Gustav Mahler, Symphony No 2, “Resurrection” (1888-1894)
Described posthumously by his wife Alma Mahler as a “Christgläubiger Jude,” or a Jew who believed in Christ, Gustav Mahler hasn’t been an easy subject for historians to pin down in terms of personal religion. He also shied away from explaining any religious or programmatic meanings for his second symphony, which eventually garnered the subtitle “Resurrection.” He did, however, occasionally give narrative details to critics and confidants, painting the picture of a hero that must face his death, surrender his soul to God and experience ultimate redemption.
Jean l’Héritier, Surrexit Pastor Bonus (c.1480-after 1552)

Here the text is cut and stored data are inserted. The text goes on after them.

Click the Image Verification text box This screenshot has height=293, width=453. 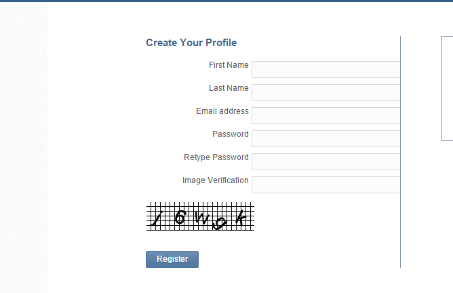click(326, 185)
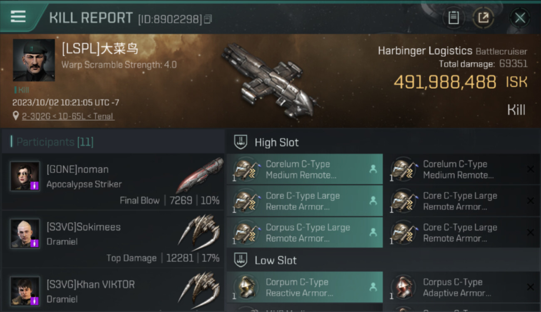View pilot portrait of 大菜鸟
This screenshot has width=541, height=312.
tap(34, 60)
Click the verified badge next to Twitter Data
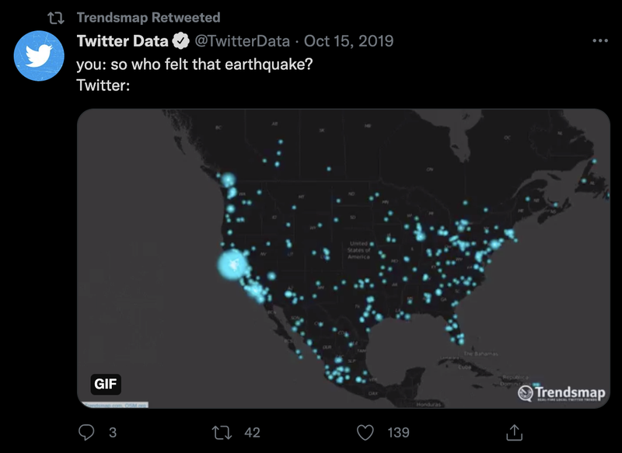 click(180, 41)
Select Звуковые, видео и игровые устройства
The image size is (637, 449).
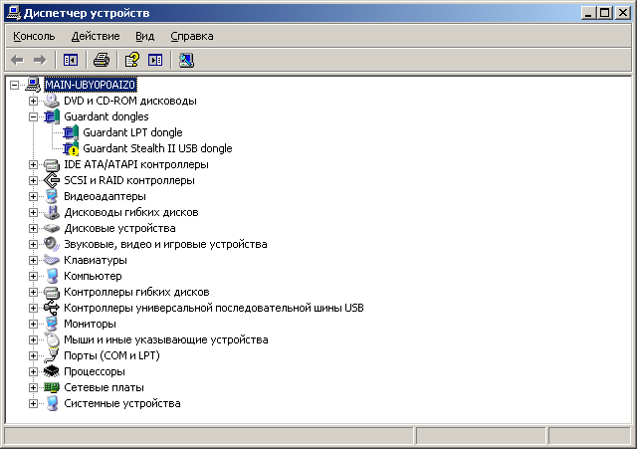tap(165, 244)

It’s not certain when exactly l’Héritier composed this sacred motet, but many composers (including Orlando di Lasso and Felix Mendelssohn) subsequently set the Latin text, which celebrates Christ’s sacrifice and resurrection. The text translated:
The good shepherd has arisen,
who laid down his life for his sheep,
and for his flock deigned to die, alleluia,
And for our Passover was sacrificed for us: Christ.
Alleluia.
And stood in the midst of his disciples and said: Peace be with you.
The disciples were glad when they saw the Lord.
Alleluia.
BONUS: Leonardo Da Vinci, The Last Supper (1495-1498)

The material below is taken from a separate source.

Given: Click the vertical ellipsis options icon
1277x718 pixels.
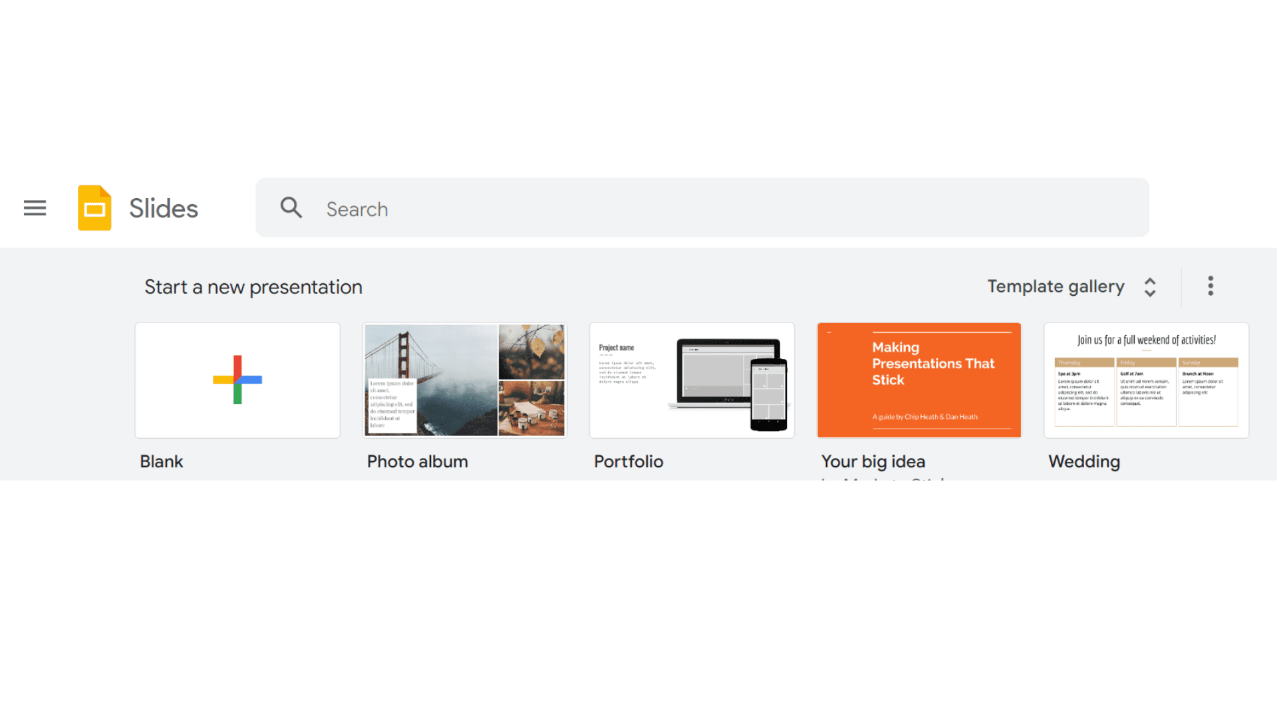Looking at the screenshot, I should (1210, 286).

Yes, this is a painting, but in 2007 computer technician Giovanni Maria Pala claimed to have cracked a real life Da Vinci code in the image depicting Jesus’s last meal with his disciples before his arrest and crucifixion. Pala said that by superimposing a musical staff over the painting, the placement of the loaves of bread on the table and the hands of Jesus and the Apostles can be read as musical notes. The result? A 40-second “hymn to God” which Pala described as a “soundtrack that emphasizes the Passion of Jesus.” Or, it could be a case of pareidolia, the psychological phenomenon in which the mind conjures familiar patterns where none exist: “There’s always a risk of seeing something that’s not there,” Pala admitted, “but it’s certain that the spaces [in the painting] are divided harmonically.”